Advertisement for Gregson and Bullen, Upholsterers, Liverpool, c.1802-3 [1882,0311.4566]. © The Trustees of the British Museum

https://www.britishmuseum.org/collection/object/P_1882-0311-4566

One of the same design headed GREGSON & BULLEN is in the Landauer Collection, Metropolitan Museum of Art, NY.

A painted satinwood urn table [V&A W.45–1935] is inscribed in ink ‘M. Gregson, Liverpool, 1790’ although he may not have made it. A Pembroke table, a satinwood side table and a satinwood cabinet recorded labelled ‘GREGSON / Upholsterer / Preeson's Row / LIVERPOOL / Makes & Sells every Article in the / Present Taste/ From the Plain and Neat to the / Most Superb /Looking Glasses / in Carved & Gilt Frames / Cabinet Goods in the / Best Construction / Designs Made for Interior / DECORATIONS / Goods for Exportation’.

Gregson was one of the most successful Liverpool cabinet makers of his generation and by the age of 60 had acquired three country estates, the principal one being at Overton Hall, Cheshire; he was elected an FSA following publication in 1817 of his Fragments Relative to the History and Antiquities of the County Palatine and Duchy of Lancaster and played a leading part in developing the public institutions of Liverpool.
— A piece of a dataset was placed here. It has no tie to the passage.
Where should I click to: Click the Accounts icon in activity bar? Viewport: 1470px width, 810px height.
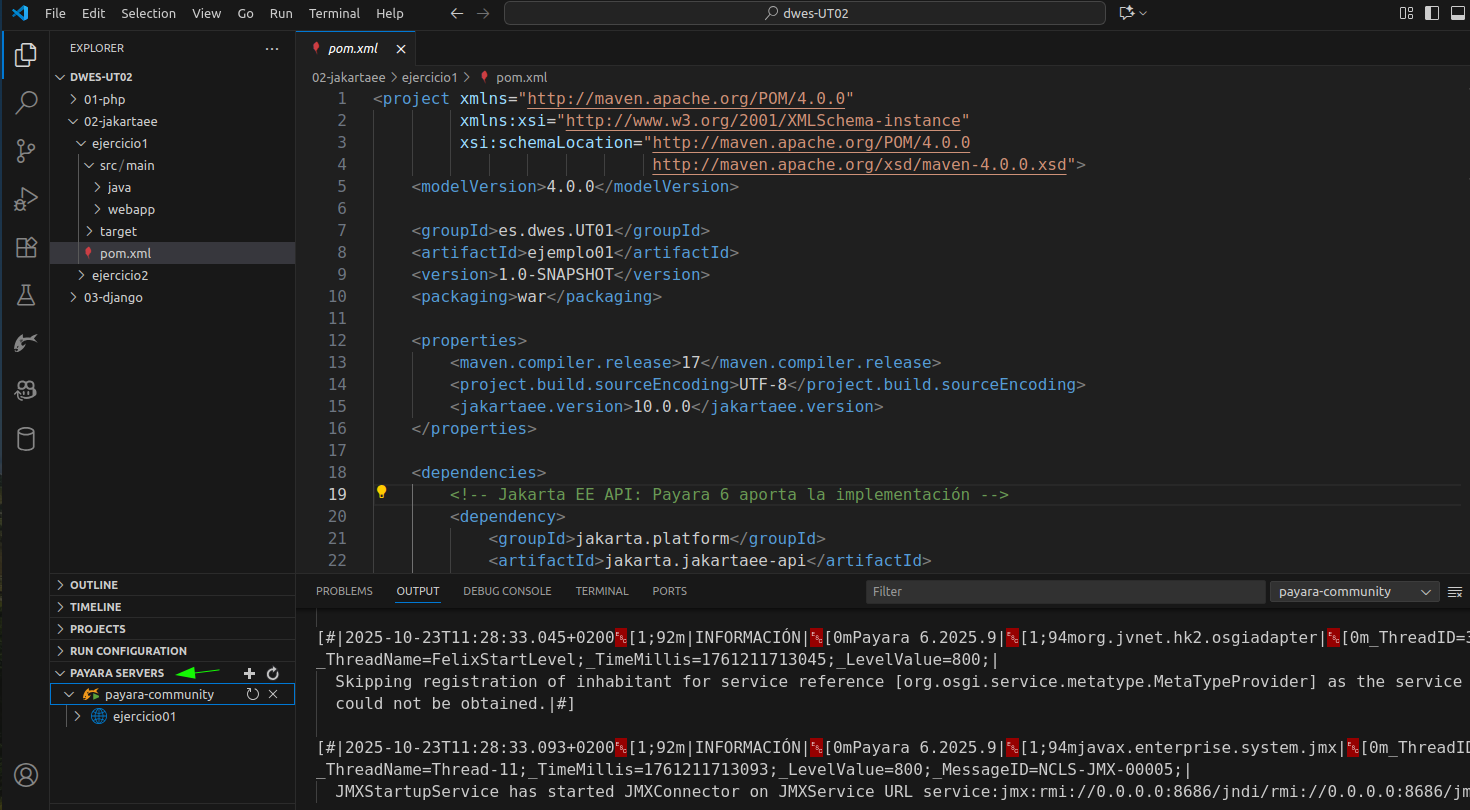26,775
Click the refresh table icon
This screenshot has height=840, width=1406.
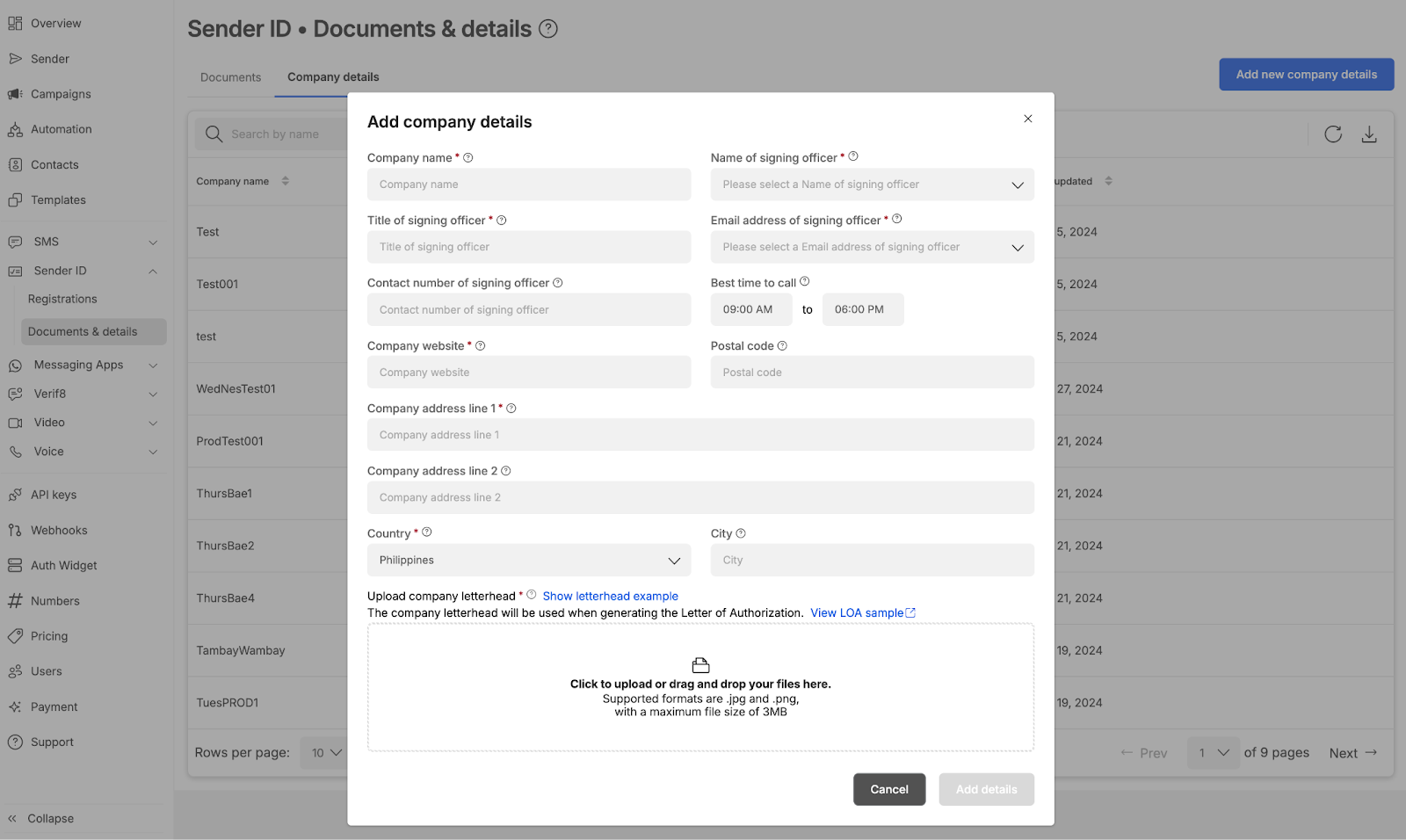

He was twice married and fathered eight children. At an exhibition of the Society of Artists in Liverpool in 1774 he showed designs for beds in the Chinese, Palmyrean & Gothic tastes. [Walpole Soc., vol. VI, p. 74] He was sworn a Freeman of Lancaster in 1779–80, of Liverpool in 1786; and subscribed to Sheraton's Drawing Book, 1793 and Cabinet Dictionary, 1803.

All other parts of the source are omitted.